Preguntas cuya autoría intelectual sea inseparable de la interacción entre seres humanos y máquinas.

No sabemos todavía si esta clasificación llegará a existir.

Pero sí podemos imaginarla.

Y formularla hoy constituye una manera de pensar en el futuro de la matemática.

XV. CONCLUSIÓN: LA PREGUNTA QUE TODAVÍA NO EXISTE

Los Problemas del Milenio comenzaron como siete grandes preguntas.

Hoy debemos recordar que una de ellas, la Conjetura de Poincaré, ya fue resuelta.

Y esa resolución nos dejó una enseñanza extraordinaria:

Los problemas aparentemente imposibles pueden encontrar caminos que nadie había previsto.

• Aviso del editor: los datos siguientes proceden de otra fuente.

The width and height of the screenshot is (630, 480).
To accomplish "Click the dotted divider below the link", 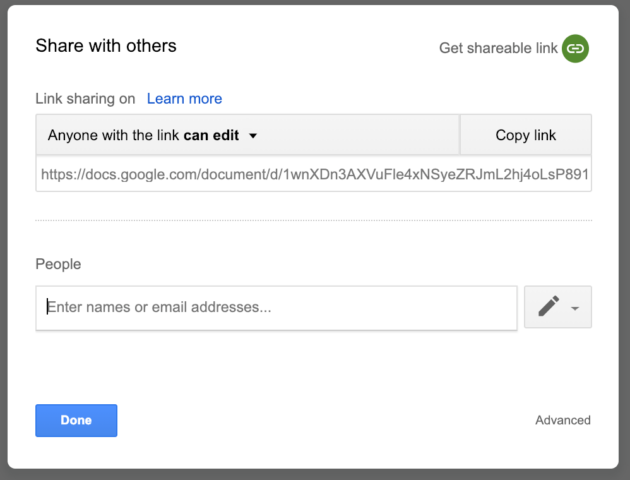I will [313, 220].
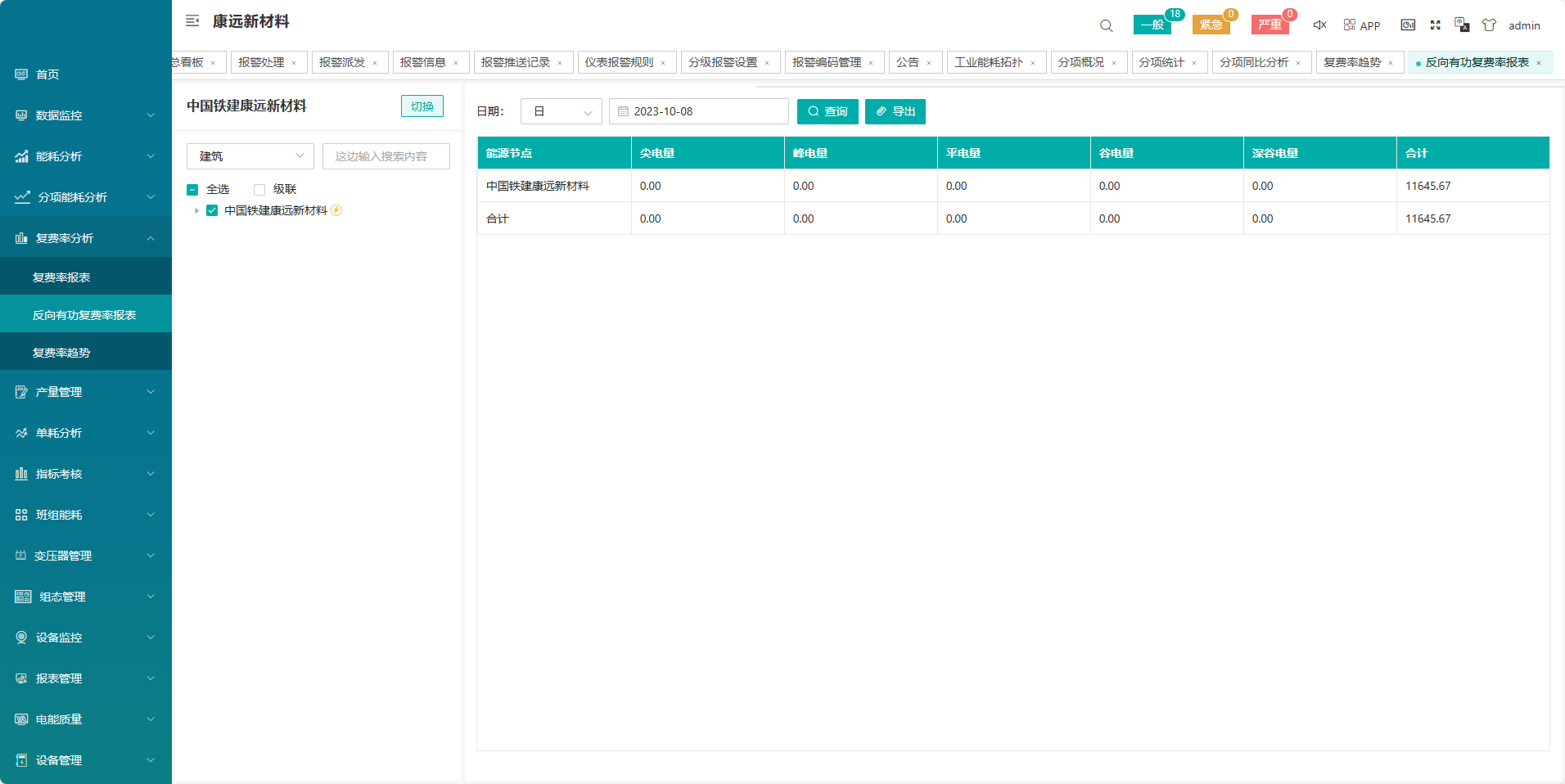The width and height of the screenshot is (1565, 784).
Task: Toggle the 全选 select-all checkbox
Action: click(x=192, y=190)
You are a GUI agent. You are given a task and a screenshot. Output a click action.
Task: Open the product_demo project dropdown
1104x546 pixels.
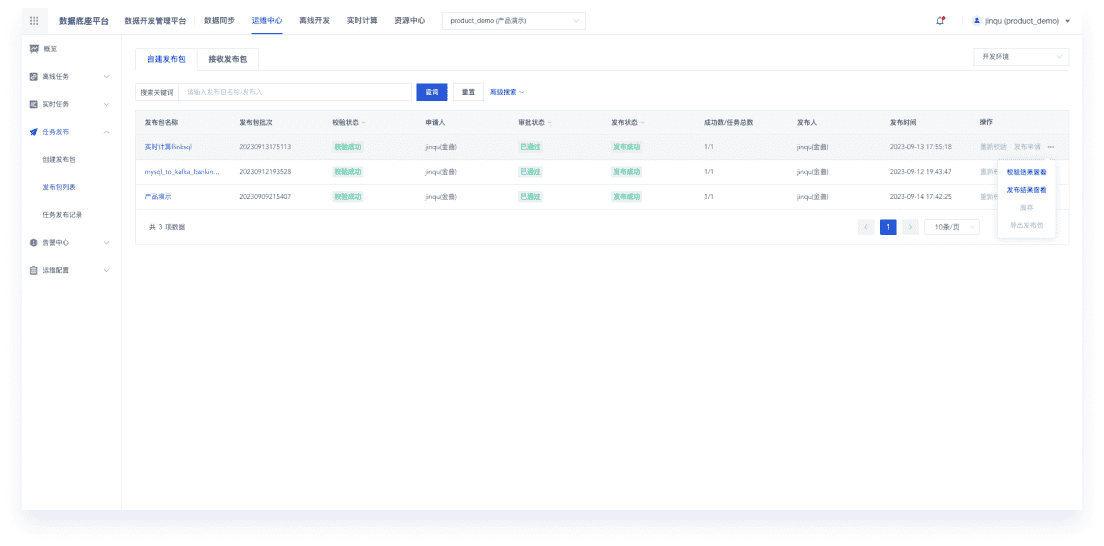point(513,20)
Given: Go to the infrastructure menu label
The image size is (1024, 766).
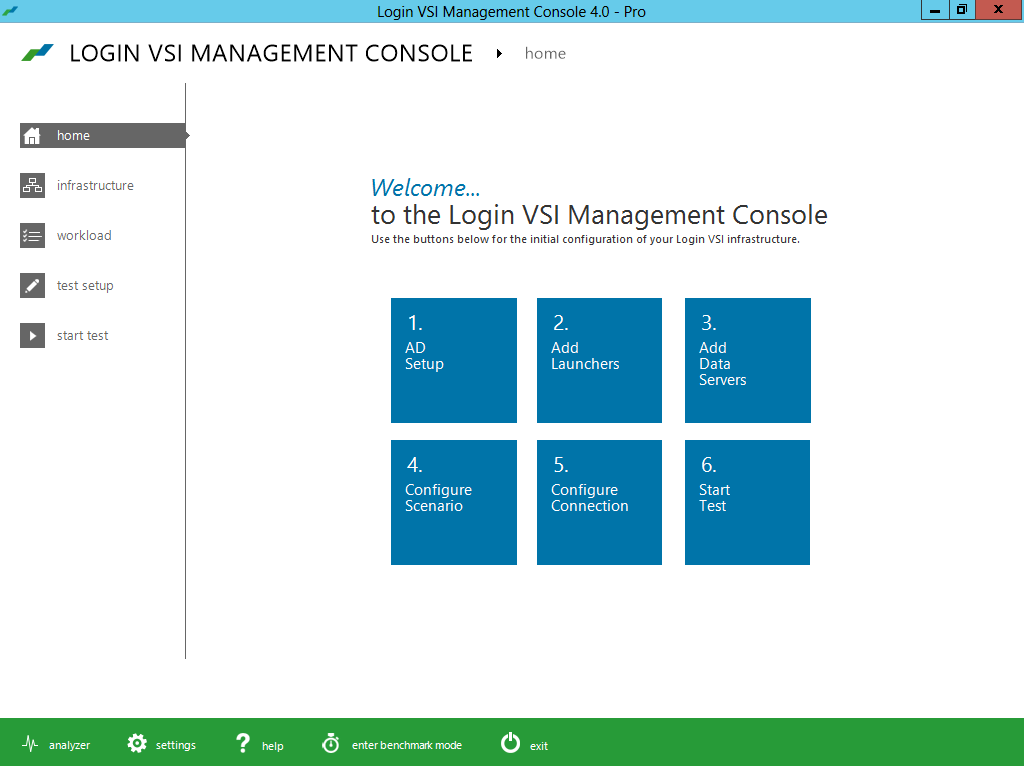Looking at the screenshot, I should [x=95, y=186].
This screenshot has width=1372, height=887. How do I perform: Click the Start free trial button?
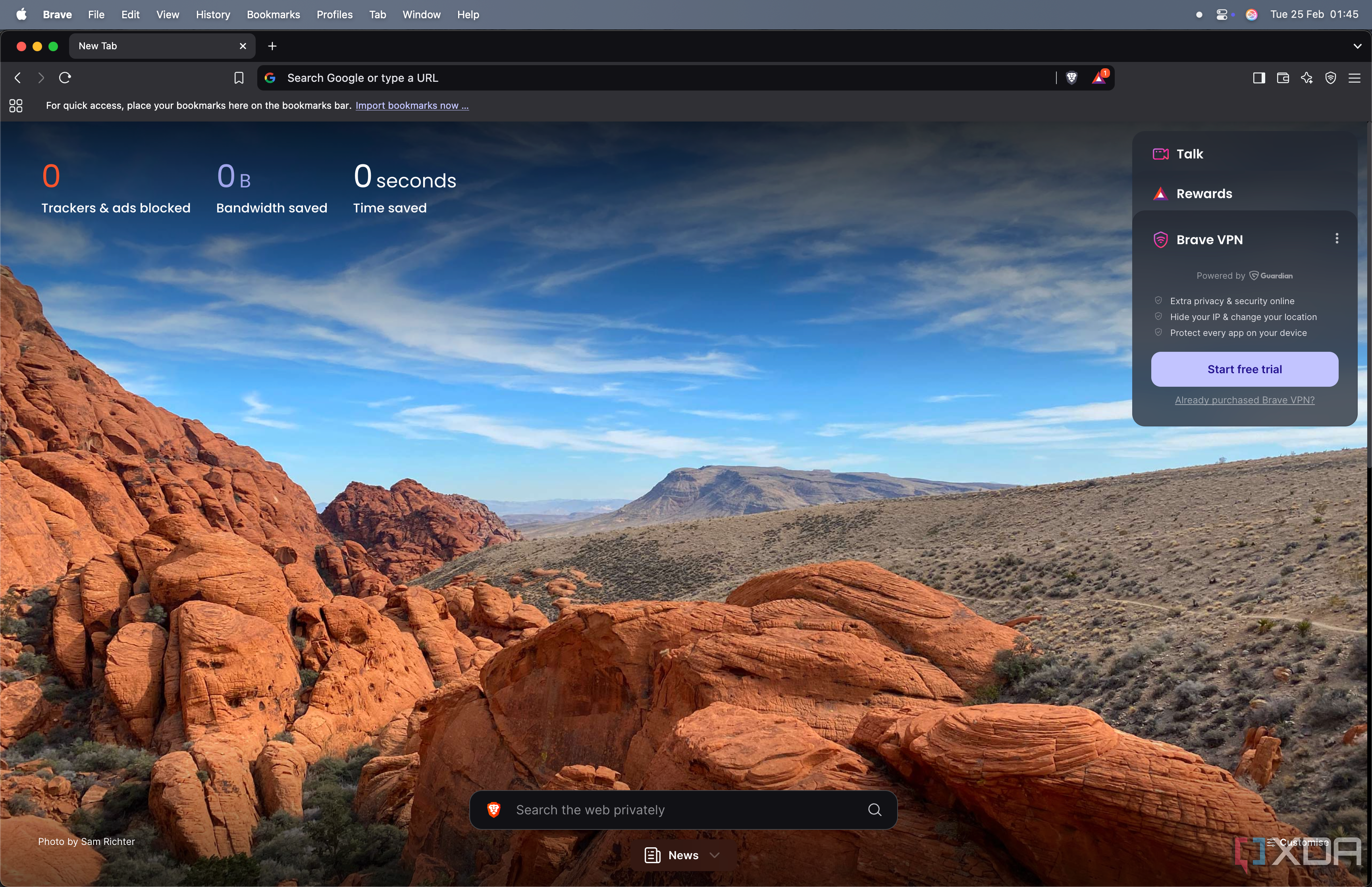point(1245,369)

La historia de Perelman demuestra además que la solución puede aparecer cuando una pregunta aparentemente topológica se transforma mediante herramientas geométricas y analíticas.

Ahora aparece una nueva posibilidad.

La Inteligencia Artificial podría convertirse en una herramienta capaz de explorar millones de caminos matemáticos, buscar patrones, descubrir contraejemplos, proponer conjeturas y, cada vez más, participar en la construcción y verificación de demostraciones.

Pero su verdadero impacto podría ser todavía mayor.

Podría ayudarnos a descubrir preguntas que todavía no sabemos formular.

La inteligencia artesanal posee paciencia, intuición, imaginación y significado.

La inteligencia artificial posee exploración masiva, comparación, velocidad y una capacidad creciente para trabajar con estructuras formales.

Una observa profundamente.

La otra explora ampliamente.

Una pregunta: ¿Por qué?

La otra puede preguntar: ¿Qué ocurre si…?

Y entre ambas puede aparecer una tercera pregunta: ¿Qué es aquello que todavía no hemos visto?

Tal vez éste sea el verdadero problema matemático del futuro.

No demostrar una afirmación que ya conocemos.

No calcular una cantidad que ya podemos calcular.

Sino descubrir una estructura que todavía no sabemos nombrar.

Y quizá, algún día, una Inteligencia Artificial se acerque a un matemático y no le diga:

“He resuelto el problema.”

Sino algo mucho más inquietante:

“He encontrado una pregunta que ustedes todavía no habían formulado.”

En ese instante, la historia de las matemáticas habrá cambiado nuevamente.

Porque resolver un problema puede cerrar una puerta.

Pero descubrir una nueva pregunta puede abrir un universo.

“El verdadero límite de la inteligencia no está en las respuestas que encuentra, sino en las preguntas que todavía se atreve a imaginar.”